The glorious virgin and martyr St. Lucy, one of the brightest ornaments of the church of Sicily, was born of honourable and wealthy parents in the city of Syracusa, and educated from her cradle in the faith of Christ. She lost her father in her infancy, but Eutychia, her mother, took singular care to furnish her with tender and sublime sentiments of piety and religion. By the early impressions which Lucy received and the strong influence of divine grace, Lucy discovered no disposition but toward virtue, and she was yet very young when she offered to God the flower of her virginity. This vow, however, she kept a secret, and her mother, who was a stranger to it, pressed her to marry a young gentleman who was a pagan. The saint sought occasions to hinder this design from taking effect, and her mother was visited with a long and troublesome flux of blood, under which she laboured four years without finding any remedy by recourse to physicians. At length she was persuaded by her daughter to go to Catana and offer up her prayers to God for relief at the tomb of St. Agatha. St. Lucy accompanied her thither, and their prayers were successful.
Hereupon our saint disclosed to her mother her desire of devoting herself to God in a state of perpetual virginity, and of bestowing her fortune on the poor: and Eutychia, in gratitude, left her at full liberty to pursue her pious inclinations. The young nobleman, with whom the mother had treated about marrying her, came to understand this by the sale of her jewels and goods, and the distribution of the price among the poor, and in his rage accused her before the governor Paschasius as a Christian, the persecution of Diocletian then raging with the utmost fury. The judge commanded the holy virgin to be exposed to prostitution in a brothel" house; but God rendered her immovable, so that the guards were not able to carry her thither. He also made her an over-match for the cruelty of the persecutors, in overcoming fire and other torments. After a long and glorious combat she died in prison of the wounds she had received,—about the year 304. She was honoured at Rome in the sixth century among the most illustrious virgins and martyrs, whose triumphs the church celebrates, as appears from the Sacramentary of St. Gregory, Bede, and others. Her festival was kept in England till the change of religion, as a holy day of the second rank, in which no work but tillage or the like was allowed. Her body remained at Syracusa for many years; but was at length translated into Italy, and thence by the authority of the Emperor Otho I to Metz, as Sigebert of Gemblours relates. It is there exposed to public veneration in a rich chapel of St. Vincent's Church. A portion of her relics was carried to Constantinople and brought thence to Venice, where it is kept with singular veneration. St. Lucy is often painted with the balls of her eyes laid in a dish: perhaps her eyes were defaced or plucked out, though her present acts make no mention of any such circumstance. In many places her intercession is particularly implored for distempers of the eyes.

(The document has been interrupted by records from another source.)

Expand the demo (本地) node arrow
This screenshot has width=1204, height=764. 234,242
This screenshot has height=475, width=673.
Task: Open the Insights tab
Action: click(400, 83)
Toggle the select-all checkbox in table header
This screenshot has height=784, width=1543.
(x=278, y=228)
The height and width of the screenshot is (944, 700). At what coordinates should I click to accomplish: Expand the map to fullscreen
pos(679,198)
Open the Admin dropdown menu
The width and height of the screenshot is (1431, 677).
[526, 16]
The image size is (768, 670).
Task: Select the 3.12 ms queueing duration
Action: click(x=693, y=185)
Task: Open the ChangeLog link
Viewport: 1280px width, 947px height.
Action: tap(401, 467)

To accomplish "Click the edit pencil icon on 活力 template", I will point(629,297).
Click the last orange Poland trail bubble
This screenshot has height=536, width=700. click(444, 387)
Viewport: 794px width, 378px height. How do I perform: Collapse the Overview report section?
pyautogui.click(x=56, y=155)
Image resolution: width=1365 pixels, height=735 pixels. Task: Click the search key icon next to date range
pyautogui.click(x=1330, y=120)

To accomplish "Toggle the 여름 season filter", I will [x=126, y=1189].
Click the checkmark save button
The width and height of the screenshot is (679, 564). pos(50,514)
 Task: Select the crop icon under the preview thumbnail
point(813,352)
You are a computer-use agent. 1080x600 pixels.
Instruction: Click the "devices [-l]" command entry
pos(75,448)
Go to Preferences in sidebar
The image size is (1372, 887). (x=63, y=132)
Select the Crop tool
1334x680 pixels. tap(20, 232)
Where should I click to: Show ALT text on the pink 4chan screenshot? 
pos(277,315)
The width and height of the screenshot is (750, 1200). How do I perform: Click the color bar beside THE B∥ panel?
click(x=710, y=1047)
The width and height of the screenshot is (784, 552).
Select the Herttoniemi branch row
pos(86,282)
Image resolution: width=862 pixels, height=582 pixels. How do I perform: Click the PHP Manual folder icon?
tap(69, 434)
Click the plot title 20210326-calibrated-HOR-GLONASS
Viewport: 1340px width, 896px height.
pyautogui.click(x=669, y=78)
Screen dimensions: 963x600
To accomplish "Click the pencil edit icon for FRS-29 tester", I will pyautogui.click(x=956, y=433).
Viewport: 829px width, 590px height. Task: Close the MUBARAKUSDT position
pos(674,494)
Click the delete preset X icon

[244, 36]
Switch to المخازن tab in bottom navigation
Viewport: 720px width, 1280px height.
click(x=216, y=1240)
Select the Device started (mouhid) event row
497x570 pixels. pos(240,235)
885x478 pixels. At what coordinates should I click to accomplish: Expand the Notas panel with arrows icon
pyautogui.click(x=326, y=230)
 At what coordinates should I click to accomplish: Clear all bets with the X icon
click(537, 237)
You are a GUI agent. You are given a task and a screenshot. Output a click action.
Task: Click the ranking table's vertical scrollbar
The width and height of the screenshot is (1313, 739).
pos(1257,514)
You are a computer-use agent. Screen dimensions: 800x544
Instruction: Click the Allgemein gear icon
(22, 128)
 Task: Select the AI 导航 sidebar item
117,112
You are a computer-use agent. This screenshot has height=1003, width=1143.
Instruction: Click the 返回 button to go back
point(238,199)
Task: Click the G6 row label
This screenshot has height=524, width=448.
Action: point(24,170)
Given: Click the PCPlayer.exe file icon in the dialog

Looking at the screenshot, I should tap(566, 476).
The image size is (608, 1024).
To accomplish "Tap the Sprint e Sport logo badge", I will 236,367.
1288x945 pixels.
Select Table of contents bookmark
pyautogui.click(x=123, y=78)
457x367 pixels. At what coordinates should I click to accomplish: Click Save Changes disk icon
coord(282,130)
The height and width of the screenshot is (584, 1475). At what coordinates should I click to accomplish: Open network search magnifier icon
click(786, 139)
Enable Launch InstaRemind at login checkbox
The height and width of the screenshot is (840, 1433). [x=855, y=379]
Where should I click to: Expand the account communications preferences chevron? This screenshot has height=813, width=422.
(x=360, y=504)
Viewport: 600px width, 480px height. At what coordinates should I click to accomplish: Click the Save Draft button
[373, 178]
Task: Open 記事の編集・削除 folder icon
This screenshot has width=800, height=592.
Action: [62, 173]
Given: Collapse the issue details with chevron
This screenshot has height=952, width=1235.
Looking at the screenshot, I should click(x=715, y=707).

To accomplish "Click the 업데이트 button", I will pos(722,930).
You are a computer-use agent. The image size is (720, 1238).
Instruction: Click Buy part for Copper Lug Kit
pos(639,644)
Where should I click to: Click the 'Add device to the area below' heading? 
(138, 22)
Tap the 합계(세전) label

It is a matter of the greatest consequence what ideas are stamped upon the ductile minds of children, what sentiments are impressed on their hearts, and to what habits they are first formed. Let them be inured to little denials both in their will and senses, and learn that pleasures which gratify the senses must be guarded against, and used with great fear and moderation: for by them the taste is debauched, and the constitution of the soul broken and spoiled much more fatally than that of the body can be by means contrary to its health.
There are few Lucys nowadays among Christian ladies, because sensuality, pride, and vanity are instilled into their minds by the false maxims and pernicious example of those with whom they first converse. Alas I unless a constant watchfulness and restraint both produce and strengthen good habits, the inclinations of our souls lean of their own accord toward corruption.